Last month, KCB offered to buy National Bank (NBK) through a share swap of one KCB share for every 10 of NBK, joining a wave of consolidation in Kenya’s banking industry.
KCB, which also operates in Uganda, Tanzania, Rwanda, Burundi and South Sudan, is expected to delist NBK’s shares from the Nairobi bourse before October, adding it would run the bank as a stand-alone subsidiary before integrating its operations within about two years of the acquisition.
Sources familiar with the transaction revealed that the proposed offer was designed to serve as a rescue deal aimed at pulling NBK out of its perennial low liquidity troubles. The combined entity could attain a return on equity of 26.9 percent in 2023 said KCB, which had a return on equity of 23 percent last year.
The transaction will be the second major deal among Kenyan lenders since the government capped commercial lending rates in 2016, a development that reduced their profit margins and forced them to look for survival strategies, including consolidation.
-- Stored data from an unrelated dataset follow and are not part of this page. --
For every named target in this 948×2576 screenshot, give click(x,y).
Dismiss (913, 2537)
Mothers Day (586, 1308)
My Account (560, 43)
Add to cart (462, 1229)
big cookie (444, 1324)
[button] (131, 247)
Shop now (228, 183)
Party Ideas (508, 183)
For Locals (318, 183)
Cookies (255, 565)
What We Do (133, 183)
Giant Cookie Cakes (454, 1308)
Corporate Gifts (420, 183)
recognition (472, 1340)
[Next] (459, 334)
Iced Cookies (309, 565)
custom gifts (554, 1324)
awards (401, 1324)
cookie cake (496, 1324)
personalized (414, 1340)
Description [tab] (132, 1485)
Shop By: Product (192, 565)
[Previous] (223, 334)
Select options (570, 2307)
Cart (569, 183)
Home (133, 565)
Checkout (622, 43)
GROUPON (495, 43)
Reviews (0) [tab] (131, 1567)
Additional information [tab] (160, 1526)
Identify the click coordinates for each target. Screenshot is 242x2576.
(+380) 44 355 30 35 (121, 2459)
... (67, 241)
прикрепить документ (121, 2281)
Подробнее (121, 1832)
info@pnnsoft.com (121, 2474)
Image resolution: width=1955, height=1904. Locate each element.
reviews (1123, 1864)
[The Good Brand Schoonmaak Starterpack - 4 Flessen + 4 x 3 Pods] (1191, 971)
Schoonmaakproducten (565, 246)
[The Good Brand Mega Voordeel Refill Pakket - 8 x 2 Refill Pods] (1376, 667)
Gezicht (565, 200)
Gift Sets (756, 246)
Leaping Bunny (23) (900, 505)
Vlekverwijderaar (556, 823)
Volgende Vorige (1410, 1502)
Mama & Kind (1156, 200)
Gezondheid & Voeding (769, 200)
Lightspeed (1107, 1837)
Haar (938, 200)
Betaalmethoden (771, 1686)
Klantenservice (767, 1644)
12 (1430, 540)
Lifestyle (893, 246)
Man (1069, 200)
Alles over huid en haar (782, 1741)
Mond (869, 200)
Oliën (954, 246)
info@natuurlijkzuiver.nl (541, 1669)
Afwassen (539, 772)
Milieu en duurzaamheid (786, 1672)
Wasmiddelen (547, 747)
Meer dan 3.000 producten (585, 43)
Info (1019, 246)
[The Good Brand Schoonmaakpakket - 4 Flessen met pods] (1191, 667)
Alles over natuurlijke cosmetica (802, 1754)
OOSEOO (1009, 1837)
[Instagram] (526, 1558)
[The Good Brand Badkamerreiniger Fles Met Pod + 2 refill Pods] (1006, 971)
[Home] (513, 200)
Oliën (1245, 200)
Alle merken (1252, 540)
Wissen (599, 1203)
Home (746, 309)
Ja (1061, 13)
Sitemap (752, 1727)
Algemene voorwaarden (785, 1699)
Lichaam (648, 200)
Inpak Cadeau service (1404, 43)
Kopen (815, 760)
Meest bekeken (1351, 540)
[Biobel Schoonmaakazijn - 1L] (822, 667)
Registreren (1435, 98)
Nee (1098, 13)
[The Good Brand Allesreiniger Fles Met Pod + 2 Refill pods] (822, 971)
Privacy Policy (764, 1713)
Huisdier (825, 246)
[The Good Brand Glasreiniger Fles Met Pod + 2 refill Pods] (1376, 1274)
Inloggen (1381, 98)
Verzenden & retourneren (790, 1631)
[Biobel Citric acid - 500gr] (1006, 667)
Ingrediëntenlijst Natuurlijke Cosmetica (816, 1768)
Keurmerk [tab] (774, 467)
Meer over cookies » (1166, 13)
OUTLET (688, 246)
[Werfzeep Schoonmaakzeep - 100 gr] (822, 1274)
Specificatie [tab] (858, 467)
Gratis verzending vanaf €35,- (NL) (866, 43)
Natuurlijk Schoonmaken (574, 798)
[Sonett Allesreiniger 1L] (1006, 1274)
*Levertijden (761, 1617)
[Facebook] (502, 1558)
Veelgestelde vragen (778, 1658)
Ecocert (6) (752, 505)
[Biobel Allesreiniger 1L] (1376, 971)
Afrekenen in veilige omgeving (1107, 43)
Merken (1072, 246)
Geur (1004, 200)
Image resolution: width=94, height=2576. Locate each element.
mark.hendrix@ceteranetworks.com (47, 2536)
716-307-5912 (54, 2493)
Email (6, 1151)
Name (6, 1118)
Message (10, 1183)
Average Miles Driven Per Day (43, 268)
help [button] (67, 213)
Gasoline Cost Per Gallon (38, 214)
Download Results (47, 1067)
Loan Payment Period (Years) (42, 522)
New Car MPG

CBA Group, a privately held bank, is also in the process of merging with NIC Group to form the third-biggest bank by assets in East Africa. There have also been other smaller transactions including Diamond Trust Bank’s acquisition of Habib Bank Kenya in 2017.
KCB is finalising the acquisition of 25 billion shillings ($247 million) worth of assets from Imperial Bank, which collapsed in 2015. The Group said it has not given a valuation for NBK, but the merged entity could have a balance sheet of 1 trillion shillings ($9.90 billion) by the end of 2022.
Last year, KCB had assets of 714.3 billion shillings, while NBK had 114.8 billion shillings worth of assets.